Executes code similar to a Jupyter notebook cell. The last expression in the code is automatically captured and displayed. This method:

  • Uses pn.panel() to wrap the result
  • Supports any Python object (DataFrames, plots, widgets)
  • Automatically detects required Panel extensions
  • Best for data exploration and simple visualizations

Panel Method

Executes code that explicitly calls .servable() on Panel components. This method:

  • Designed for Panel dashboard applications
  • Requires explicit pn.extension() call
  • Multiple objects can be served
  • Best for complex, interactive applications

The method is automatically inferred from the code or can be specified explicitly.
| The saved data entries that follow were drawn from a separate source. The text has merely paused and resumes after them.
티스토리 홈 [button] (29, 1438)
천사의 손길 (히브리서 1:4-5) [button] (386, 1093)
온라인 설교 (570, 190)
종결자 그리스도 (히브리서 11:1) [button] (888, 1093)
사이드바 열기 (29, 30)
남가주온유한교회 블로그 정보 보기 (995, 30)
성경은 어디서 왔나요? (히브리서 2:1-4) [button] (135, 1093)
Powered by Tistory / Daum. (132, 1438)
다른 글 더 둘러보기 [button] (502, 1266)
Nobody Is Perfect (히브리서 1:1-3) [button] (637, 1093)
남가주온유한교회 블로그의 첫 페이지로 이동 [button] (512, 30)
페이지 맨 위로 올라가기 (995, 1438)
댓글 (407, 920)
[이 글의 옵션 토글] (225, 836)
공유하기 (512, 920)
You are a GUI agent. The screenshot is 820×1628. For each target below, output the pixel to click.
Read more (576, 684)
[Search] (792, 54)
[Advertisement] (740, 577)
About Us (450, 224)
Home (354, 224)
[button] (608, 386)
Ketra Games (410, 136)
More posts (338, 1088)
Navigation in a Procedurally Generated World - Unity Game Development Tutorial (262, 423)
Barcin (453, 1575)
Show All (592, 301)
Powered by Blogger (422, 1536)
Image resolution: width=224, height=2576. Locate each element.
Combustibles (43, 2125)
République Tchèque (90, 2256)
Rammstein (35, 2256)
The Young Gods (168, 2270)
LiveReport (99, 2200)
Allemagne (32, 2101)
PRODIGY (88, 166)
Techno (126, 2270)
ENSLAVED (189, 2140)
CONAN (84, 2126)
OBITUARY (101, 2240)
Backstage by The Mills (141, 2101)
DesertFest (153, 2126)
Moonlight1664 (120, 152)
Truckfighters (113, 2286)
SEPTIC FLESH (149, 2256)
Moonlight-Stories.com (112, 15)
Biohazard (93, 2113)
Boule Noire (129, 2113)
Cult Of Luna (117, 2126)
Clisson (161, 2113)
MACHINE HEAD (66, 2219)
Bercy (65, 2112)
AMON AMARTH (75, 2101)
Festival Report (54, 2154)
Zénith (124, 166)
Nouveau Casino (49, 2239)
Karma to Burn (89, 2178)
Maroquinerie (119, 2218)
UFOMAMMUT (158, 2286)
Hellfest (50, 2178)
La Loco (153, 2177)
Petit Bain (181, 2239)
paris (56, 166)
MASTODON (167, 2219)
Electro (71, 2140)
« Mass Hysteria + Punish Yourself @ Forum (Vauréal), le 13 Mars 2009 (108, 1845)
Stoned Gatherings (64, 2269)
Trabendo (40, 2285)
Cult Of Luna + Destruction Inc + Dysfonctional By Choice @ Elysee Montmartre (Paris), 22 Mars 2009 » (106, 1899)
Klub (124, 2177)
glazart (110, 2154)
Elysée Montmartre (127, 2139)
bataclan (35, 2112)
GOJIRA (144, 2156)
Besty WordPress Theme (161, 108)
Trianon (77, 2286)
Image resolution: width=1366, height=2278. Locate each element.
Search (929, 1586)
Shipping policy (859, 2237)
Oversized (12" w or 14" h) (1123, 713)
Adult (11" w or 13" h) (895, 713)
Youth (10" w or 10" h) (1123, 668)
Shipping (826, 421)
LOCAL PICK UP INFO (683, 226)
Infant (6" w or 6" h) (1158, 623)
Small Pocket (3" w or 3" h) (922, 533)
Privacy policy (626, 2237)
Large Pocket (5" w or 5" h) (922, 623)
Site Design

Database and URL Management

Snippets are stored in a SQLite database (default: ~/.holoviz-mcp/snippets/snippets.db). The database tracks:

  • All code snippets and their metadata
  • Execution results and error messages
  • Full-text search index for finding snippets

URLs follow the pattern: http://host:port/view?id={snippet_id}

The server can be configured via environment variables or CLI flags:

  • PORT: Port number (default: 5005)
  • ADDRESS: Host address (default: localhost)
  • DISPLAY_DB_PATH: Database file location

Design Principles

The Display System is built on several key principles:

  1. Simplicity: One tool, minimal configuration, instant results
  2. Transparency: Source code and metadata always visible
  3. Flexibility: Works with any Python visualization library
  4. Persistence: Snippets are saved and can be revisited
  5. Safety: Isolated execution environment

These principles ensure that the Display System is both powerful and easy to use, whether you're creating a quick chart or building complex interactive dashboards.